No, she clicks her tongue, it wasn't part of the marriage contract with the groom. It's the set amount every bride in the village gets.
Dowries are less common among Palestinians nowadays, a victim of economic hardship and changing times. But many trappings of the dowry system - like the gold jewelry - hang on, as do other age-old traditions of Palestinian weddings.
The result is unique - and markedly different from Western customs. For one, Palestinian Muslim weddings don't have what Westerners think of as a marriage ceremony. (All the formalities of the religious union are settled months before in the presence of a sheikh when the wedding contract is signed.) Instead, the day is filled with celebrations, feasting, and dancing.
Guests, furthermore, are separated by gender according to Muslim code, essentially breaking the wedding into two independent parties.
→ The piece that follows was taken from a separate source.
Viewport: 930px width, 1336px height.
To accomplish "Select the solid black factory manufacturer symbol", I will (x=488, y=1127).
The wedding day of Um Amar's daughter, Bassela, follows suit, falling into step with the time-worn style of nuptials that are especially strong in conservative villages such as these.
And like many other Palestinian brides, she officially joins her husband's family on her wedding day, meaning that from now on they are to be her priority.
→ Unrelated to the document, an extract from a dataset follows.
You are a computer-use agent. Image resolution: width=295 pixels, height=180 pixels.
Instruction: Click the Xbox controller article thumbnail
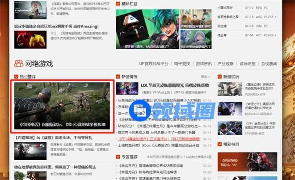[30, 39]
At 22, says Bassela, she needed to wed soon or face being the subject of rumors or, worse, be considered too old and unmarriageable.
Her union has come about as most do for Palestinians: through her parents' matchmaking. She had a choice among a limited pool of suitors - most of them members of her hamule, or clan, as is preferred by many families. The final decision, she acknowledges, had more to do with pragmatism than passion.
The day before Bassela's wedding was the last full day Um Amar had with her daughter, when the women and girls stayed up late decorating their hands and feet with auburn strokes of henna.
"When we thought of all we did together, we cried," says Um Amar, a mother of eight who wears an embroidered Palestinian robe on her stout frame and deep, sympathetic lines on her face. "When my son gets married, we gain someone in the family. When my daughter gets married, we lose someone."
In her farewell, Um Amar has prepared symbolic gifts for her daughter. She will present Bassela with a pitcher of sugar-saturated water, representing wishes for a sweet marriage. It's the same pink glass pitcher Um Amar's mother gave to her when she married her first cousin 37 years ago, at age 18. She will also give Bassela a gift to present to her groom: a copy of the Koran, the Islamic holy book, inside a handmade satin covering.
And for Bassela, there is a large rose fabricated from smaller buds. The green leaves around it signify life, says Um Amar, and the red petals, love.
From both of Bassela's parents comes a new living-room set. Um Amar giggles that that's actually the Egyptian way: Giving furniture is not a Palestinian custom.